AVAILABLE DATA
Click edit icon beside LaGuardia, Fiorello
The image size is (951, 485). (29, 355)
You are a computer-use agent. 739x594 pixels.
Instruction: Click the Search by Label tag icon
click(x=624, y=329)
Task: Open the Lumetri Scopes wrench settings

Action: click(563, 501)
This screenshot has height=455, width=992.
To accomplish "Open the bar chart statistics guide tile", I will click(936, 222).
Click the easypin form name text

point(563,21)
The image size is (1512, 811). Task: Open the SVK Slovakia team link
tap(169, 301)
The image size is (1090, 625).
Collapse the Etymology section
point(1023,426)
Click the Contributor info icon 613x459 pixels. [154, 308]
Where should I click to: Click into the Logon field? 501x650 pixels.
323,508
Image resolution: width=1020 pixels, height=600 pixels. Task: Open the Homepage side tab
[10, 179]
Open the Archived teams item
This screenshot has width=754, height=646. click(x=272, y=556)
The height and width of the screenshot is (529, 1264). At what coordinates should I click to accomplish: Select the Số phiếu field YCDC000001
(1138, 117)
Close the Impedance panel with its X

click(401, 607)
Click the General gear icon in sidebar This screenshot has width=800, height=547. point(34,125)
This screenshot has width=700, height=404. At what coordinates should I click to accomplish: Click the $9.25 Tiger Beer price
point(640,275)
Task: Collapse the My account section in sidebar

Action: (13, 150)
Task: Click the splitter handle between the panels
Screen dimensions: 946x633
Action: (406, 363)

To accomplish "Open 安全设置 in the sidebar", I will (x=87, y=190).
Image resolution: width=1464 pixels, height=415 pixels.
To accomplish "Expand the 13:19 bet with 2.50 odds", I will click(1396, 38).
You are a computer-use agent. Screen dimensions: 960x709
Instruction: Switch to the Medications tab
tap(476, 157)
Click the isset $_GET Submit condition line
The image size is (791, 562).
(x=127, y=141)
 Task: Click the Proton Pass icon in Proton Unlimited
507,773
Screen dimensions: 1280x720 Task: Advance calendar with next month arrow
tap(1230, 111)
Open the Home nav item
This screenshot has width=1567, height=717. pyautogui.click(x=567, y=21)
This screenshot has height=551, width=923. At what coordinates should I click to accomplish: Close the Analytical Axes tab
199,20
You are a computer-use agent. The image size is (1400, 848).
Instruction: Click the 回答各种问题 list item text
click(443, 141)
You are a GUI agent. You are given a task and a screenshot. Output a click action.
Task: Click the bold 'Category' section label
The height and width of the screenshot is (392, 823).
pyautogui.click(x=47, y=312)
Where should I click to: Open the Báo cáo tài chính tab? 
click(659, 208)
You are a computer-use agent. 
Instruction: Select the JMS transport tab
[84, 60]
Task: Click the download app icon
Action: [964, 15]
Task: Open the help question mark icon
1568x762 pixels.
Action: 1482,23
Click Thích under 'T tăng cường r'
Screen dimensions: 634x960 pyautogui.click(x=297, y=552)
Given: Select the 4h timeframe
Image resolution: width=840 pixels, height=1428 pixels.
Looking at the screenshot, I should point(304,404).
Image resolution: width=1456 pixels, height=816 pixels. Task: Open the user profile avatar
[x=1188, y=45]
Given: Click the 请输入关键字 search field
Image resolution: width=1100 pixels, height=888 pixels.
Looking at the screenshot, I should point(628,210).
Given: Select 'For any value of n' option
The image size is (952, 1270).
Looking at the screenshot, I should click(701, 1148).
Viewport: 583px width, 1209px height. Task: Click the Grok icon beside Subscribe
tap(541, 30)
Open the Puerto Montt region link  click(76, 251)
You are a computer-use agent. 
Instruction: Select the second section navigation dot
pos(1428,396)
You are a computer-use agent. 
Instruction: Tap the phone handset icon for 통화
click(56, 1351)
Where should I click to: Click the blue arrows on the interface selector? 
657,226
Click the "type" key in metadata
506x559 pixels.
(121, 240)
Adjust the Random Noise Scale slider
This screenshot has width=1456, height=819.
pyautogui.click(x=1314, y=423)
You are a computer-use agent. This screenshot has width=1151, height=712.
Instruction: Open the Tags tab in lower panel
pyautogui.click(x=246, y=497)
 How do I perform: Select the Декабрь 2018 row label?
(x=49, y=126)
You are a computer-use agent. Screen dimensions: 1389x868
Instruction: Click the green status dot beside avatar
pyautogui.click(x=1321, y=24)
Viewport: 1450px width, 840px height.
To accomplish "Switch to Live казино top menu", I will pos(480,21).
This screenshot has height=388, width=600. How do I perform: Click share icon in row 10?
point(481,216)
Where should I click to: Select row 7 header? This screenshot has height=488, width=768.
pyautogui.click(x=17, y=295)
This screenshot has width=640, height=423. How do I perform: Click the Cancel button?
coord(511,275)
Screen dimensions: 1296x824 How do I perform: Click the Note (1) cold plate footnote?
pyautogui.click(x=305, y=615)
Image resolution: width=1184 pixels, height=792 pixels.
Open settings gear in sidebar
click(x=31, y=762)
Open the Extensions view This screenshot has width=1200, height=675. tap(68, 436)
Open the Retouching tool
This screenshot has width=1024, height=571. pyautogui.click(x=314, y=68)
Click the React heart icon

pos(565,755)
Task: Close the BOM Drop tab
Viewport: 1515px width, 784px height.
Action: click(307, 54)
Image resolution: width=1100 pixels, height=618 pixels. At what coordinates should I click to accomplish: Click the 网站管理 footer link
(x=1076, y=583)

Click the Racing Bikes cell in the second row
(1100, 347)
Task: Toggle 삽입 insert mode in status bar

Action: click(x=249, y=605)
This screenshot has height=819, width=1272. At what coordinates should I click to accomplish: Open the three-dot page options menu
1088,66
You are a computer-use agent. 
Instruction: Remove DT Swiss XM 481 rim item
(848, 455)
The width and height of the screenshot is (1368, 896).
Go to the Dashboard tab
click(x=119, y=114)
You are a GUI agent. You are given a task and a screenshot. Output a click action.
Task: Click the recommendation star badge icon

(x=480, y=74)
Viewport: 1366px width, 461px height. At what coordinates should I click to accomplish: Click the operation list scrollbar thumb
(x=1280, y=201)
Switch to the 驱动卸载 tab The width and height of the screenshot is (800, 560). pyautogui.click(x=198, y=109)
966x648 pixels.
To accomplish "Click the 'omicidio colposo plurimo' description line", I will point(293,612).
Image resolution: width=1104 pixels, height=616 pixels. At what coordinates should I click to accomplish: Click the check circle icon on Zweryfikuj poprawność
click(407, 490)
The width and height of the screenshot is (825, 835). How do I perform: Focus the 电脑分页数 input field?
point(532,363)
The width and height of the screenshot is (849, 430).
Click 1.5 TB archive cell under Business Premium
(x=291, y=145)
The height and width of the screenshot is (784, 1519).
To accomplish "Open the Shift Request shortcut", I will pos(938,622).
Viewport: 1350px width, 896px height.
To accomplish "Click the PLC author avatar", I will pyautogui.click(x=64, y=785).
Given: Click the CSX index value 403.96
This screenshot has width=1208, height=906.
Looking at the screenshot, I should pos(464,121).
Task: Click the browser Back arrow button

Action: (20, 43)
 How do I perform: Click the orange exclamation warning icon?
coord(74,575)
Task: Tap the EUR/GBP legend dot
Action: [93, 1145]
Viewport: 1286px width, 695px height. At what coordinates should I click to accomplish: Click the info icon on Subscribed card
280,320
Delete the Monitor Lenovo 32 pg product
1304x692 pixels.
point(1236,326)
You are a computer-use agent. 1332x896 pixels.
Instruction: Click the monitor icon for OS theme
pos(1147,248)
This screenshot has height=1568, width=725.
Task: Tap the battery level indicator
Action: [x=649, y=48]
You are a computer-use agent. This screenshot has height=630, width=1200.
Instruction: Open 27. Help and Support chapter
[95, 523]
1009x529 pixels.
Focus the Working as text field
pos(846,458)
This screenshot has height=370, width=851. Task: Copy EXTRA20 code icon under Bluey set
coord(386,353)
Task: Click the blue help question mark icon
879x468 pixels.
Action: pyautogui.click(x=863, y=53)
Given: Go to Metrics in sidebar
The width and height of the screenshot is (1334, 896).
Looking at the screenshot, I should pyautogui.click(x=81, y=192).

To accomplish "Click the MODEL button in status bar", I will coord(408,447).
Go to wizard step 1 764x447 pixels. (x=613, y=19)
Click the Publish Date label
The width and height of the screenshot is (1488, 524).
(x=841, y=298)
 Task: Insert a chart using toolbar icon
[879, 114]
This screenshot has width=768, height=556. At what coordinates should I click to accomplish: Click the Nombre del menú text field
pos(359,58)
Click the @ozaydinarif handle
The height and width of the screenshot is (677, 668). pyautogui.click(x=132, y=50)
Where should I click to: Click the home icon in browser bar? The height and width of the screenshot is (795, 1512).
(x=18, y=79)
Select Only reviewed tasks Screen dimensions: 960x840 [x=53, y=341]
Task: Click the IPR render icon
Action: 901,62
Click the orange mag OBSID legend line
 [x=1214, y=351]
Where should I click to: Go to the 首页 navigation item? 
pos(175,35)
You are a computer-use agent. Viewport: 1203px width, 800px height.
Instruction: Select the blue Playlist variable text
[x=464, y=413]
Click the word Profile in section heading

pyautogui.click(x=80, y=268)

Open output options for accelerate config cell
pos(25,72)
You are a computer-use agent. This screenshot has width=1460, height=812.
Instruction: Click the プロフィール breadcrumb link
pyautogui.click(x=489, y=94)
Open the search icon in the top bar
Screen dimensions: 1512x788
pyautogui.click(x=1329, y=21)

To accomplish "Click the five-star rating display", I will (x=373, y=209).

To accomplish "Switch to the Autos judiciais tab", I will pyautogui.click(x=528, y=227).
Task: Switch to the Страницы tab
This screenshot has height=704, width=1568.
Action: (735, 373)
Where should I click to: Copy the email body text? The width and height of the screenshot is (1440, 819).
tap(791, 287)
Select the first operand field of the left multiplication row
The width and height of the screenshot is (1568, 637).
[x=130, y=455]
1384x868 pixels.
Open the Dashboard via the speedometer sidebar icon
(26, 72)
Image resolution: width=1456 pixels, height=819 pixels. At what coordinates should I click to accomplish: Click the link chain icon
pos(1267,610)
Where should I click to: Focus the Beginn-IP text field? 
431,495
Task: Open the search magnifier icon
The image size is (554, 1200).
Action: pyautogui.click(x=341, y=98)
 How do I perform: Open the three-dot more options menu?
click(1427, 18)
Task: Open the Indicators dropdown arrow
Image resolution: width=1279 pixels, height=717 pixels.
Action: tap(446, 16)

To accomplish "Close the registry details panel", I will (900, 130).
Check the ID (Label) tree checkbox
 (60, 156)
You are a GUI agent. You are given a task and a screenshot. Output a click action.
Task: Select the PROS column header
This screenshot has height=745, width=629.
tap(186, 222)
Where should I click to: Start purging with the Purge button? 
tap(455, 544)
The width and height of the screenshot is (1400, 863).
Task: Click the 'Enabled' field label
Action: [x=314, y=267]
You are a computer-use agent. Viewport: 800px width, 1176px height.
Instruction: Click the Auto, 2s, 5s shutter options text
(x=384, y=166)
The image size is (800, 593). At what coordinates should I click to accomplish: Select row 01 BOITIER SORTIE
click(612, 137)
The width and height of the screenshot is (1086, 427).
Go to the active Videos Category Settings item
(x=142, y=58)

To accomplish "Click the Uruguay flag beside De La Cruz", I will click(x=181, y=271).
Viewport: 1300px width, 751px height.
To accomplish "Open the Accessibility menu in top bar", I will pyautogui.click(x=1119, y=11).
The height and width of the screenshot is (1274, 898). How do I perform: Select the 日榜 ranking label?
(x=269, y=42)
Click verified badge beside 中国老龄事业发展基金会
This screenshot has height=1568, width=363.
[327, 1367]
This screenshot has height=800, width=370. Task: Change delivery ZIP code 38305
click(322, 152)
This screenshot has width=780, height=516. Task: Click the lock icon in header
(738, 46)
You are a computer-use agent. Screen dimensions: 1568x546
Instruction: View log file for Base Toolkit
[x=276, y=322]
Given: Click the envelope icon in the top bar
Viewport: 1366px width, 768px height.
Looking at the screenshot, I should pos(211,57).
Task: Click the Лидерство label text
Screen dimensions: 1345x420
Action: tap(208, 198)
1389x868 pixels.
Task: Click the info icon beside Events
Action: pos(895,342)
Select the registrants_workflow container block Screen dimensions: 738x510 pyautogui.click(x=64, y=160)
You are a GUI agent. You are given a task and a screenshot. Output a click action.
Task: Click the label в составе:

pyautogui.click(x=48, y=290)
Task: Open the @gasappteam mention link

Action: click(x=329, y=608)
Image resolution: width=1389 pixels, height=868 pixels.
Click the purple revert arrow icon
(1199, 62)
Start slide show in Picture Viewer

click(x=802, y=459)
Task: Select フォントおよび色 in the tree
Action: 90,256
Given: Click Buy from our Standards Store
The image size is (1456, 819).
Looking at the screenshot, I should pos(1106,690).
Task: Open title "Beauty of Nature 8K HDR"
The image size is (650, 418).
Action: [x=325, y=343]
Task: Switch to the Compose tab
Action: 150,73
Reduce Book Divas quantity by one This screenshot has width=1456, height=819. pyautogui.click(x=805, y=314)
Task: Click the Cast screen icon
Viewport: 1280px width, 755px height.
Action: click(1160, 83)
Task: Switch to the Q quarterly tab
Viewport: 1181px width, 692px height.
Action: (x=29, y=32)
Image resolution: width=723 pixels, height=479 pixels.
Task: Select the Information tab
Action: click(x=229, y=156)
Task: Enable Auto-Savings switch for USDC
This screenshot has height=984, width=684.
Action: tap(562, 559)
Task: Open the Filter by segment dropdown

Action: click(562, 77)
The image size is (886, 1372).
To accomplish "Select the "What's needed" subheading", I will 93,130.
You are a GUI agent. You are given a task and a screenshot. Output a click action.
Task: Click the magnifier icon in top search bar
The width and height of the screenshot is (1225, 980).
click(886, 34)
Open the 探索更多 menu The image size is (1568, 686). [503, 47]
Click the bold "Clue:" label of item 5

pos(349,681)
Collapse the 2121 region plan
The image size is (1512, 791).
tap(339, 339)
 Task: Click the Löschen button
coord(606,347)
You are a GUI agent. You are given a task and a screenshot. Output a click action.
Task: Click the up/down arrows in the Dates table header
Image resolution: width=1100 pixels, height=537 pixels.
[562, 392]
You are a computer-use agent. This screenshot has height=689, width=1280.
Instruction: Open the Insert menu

GIVEN EXERCISE
Return the lines of the records exactly, starting at the line that contains "Where should I click to: Click the home" and ending at the line that contains "pos(175,35)", with both of those lines included.

EXERCISE ANSWER
Where should I click to: Click the home icon in browser bar? The height and width of the screenshot is (795, 1512).
(x=18, y=79)
Select Only reviewed tasks Screen dimensions: 960x840 [x=53, y=341]
Task: Click the IPR render icon
Action: 901,62
Click the orange mag OBSID legend line
 [x=1214, y=351]
Where should I click to: Go to the 首页 navigation item? 
pos(175,35)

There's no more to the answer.